Let me add here that the Anglo-American circles who are leading the war on the so-called “Islamic terror” are not unaware of these insights. The point is to legitimize through parliamentary democracy their military and political interventions in their bid for a new form of world domination. I think the writer is aware of this simple fact when he says, “Neo-imperialism remains strong in the Muslim world for two reasons: because so much of the Muslim World possess huge geostrategic importance due to energy sources and transportation routes, and precisely because it remains the last area where weak and pliable authoritarianism is the rule. Even though direct forms of foreign rule have long since faded, modern mechanism include large US economic subsidies- particularly in the case of Egypt- use of loan mechanisms controlled by the United States from the World Bank, military sales, diplomatic support, the presence of military bases, regular political intervention, manipulation of regional policies as pressure points, military threats, and near silence on violations of civil liberties and human rights in these states.”

One wonders why the writer is silent on the key role the Abyssinian dominated Ethiopian Empire is playing in this deadly global game. Ethiopia seems to be a taboo zone in the chain of neo-colonial outposts in the world. Amhara and Tigray tyranny and brutality is nothing in itself had it not been backed from outside in this broad context.

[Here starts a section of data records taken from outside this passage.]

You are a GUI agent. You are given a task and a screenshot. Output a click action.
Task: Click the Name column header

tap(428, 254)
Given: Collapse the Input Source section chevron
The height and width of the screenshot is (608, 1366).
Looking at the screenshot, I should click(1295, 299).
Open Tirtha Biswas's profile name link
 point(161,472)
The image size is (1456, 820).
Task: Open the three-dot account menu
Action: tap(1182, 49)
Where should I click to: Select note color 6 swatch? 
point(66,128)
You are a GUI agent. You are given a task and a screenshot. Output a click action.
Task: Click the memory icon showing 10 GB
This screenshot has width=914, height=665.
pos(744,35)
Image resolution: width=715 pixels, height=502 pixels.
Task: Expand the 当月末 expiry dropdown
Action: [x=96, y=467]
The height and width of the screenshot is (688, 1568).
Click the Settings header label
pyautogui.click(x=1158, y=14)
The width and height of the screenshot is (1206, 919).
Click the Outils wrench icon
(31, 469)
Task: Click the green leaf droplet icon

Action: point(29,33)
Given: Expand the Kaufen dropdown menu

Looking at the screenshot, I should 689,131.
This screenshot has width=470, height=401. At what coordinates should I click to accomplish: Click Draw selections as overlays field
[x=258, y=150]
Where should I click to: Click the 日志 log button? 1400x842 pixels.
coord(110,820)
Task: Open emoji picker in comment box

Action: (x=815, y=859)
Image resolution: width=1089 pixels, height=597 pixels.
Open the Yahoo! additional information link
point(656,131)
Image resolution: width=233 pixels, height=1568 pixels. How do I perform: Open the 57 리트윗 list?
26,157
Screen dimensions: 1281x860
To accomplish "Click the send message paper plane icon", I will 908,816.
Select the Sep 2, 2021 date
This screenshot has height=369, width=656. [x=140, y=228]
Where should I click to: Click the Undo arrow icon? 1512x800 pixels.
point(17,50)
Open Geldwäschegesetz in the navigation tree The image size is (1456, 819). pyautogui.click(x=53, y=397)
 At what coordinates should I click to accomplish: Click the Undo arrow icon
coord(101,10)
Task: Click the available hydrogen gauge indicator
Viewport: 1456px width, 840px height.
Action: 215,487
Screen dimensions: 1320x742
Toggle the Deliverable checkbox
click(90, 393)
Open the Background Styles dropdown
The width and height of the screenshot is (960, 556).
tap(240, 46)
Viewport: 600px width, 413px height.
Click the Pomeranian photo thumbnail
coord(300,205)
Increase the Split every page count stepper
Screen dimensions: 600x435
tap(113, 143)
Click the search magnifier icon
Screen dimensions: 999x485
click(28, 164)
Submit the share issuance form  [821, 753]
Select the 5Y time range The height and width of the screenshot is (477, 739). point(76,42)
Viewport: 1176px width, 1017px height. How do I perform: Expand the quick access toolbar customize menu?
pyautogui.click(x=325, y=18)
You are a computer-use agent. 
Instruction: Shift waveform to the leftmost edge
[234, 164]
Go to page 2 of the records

By the way, many naïve Oromos assume that the Amharas have lost power completely to the Tigrayans. I do not subscribe to this assumption. True they are relegated to the second position especially in the military command structure. But they are still very powerful both in the regime and as opposition. What makes the Amhara politics  and mind-set more dangerous than the Tigrayan political thinking is not only their determination to preserve the empire without even cosmetic minor changes whatsoever but their dream to amharise us all in some way via their language, under the slogan of Ethiopiawinnat , the glorious Ethiopian identity, with which their ethnic identity supposedly merges and into which it ultimately disappears! That is a crazy dreamland.  It gives them the feeling that they are mature statesmen and world diplomats, capable of thinking universally! Sadistic Amhara fantasies and ambitions can take cover behind such typical posturing.  No doubt that they are very clever in their own way. But, as said, they are not alone. Tigrayans do not hide their ethnic identity. They want to dominate us as long as they can. They cannot dream to tigranize us directly. do they? Nevertheless, they may decide eventually to amharize us to reach a final compromise with the Amhara elites if these accept Tigray political supremacy unquestionably, which is not impossible in the Abyssinian “brave new world.”

Let me end this article by making this final speculation and plea.  Most of us Oromos communicate with each other on extremely stereotyped and superficial levels. In this we are not much different from most Amharas, even though we do not shout “zerraaf.” loudly.  A few days ago, an Oromo, living in the US was talking to me on the phone. He was trying in the most polite terms to make me accept a proposition that is absolutely illogical and unacceptable. Sadly we waste our energy pretending most of the time to be what we are not, and we are mostly incapable of true love and substantive communication, which is the source of creativity and any meaningful commitment. This is so because, most of the time, we repress our genuine emotions, feelings, ideas to hide our pessimistic, defeatist underlying deep convictions. Yet we are never tired of sterile polemics, arguments and counter arguments in empty space. We need to learn how to be transparent and responsible even in small things, which is part of genuine humility. We really need to learn how to love ourselves truly and productively responding to our inner voice if we want to be free from eternally serving the declared and undeclared Abyssinian agendas. First let us change ourselves. Only then can we be of use to our nation.